Given text:
--- START ---

101.1 degrees? Water temperatures off Florida Keys currently among hottest in the world

No hot tub needed in South Florida this week. Water temperatures in the bays between the mainland and the Florida Keys were so warm Monday that meteorologists say they were among the hottest ocean temperatures ever recorded on Earth.

Water temperature at a buoy in Manatee Bay south of Miami reached an incredible 101.1 degrees Monday evening.

That could be a new world record, besting an unofficial 99.7 degree temperature once reported in Kuwait. But meteorologists say the Florida gauge's location in dark water near land could make that difficult to determine.

Heat has been building in South Florida for weeks as the region and much of the western United States sweltered under much warmer than normal temperatures.

The heat index – what the temperature feels like – in Miami has topped 100 degrees in the city for 43 consecutive days, 11 days longer than the previous record, Brian McNoldy, a senior research associate at the Rosenstiel School of Marine, Atmospheric and Earth Science at the University of Miami, tweeted on Monday.

“Calling this heatwave unprecedented is an understatement,” McNoldy said.

Sea surface temperatures off the southern tip of Florida and the Florida Keys are running more than 2 degrees above normal.
Sea surface temperatures off the southern tip of Florida and the Florida Keys are running more than 2 degrees above normal.

What to know about that hot sea surface temperature

Was Monday’s 101.1 degree temperature in Manatee Bay a valid record measurement?

That depends on the surrounding circumstances, said Jeff Masters, a meteorologist for Yale Climate Connections. The reading would need to be verified, and no one keeps official sea surface temperature records, Masters said.

The potential, unofficial record sea surface temperature is 99.7 degrees in the middle of Kuwait Bay in the northwestern Persian Gulf, Masters said. That's according to a 2020 study by scientists with the Environmental and Life Science Research Center at the Kuwait Institute for Scientific Research.

The Manatee Bay gauge is very close to land, south of Biscayne Bay, and measures the water temperature at a depth of 5 feet.

It is possible for sunlit, shallow water surrounded by dark land and light winds to be warmer than the air temperature, Masters said. Air temperature at Marathon in the Florida Keys reached 99 degrees Fahrenheit on Monday, tying the all-time record.

Since the Manatee Bay buoy is near land, the water temperature could have been heated up by floating plants and other debris, he said. Without photos documenting clear water there Monday, “it will be difficult to verify the 101.1 degree record as valid.”

--- END ---

Information supplied:
--- START ---

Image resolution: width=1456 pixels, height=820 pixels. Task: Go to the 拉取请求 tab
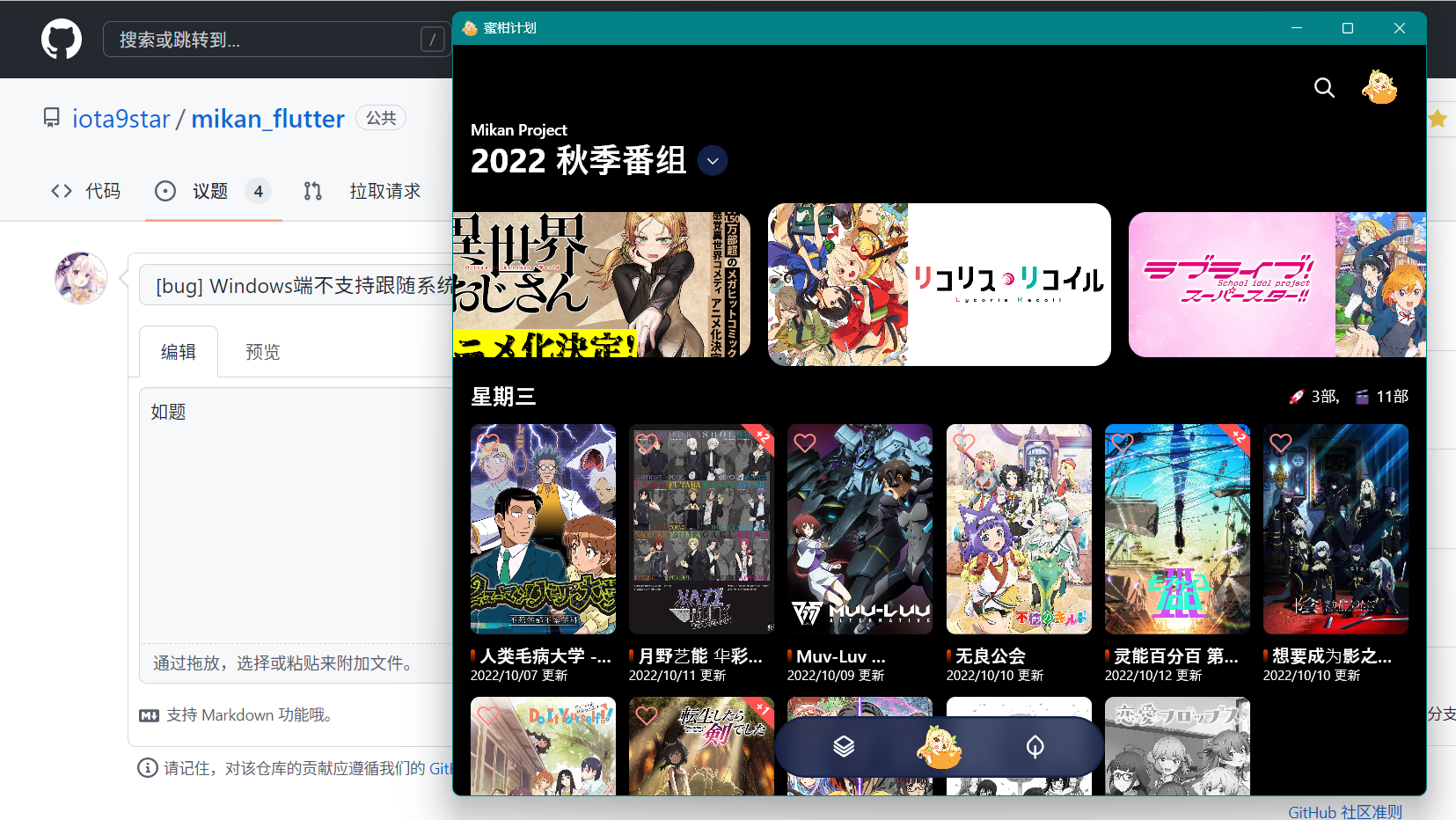click(x=384, y=191)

--- END ---

Written instruction: In the article on Florida Keys water temperatures, how deep is the water the Manatee Bay gauge measures? The data above come from a different source than the text.

Reply to the exercise: 5 feet.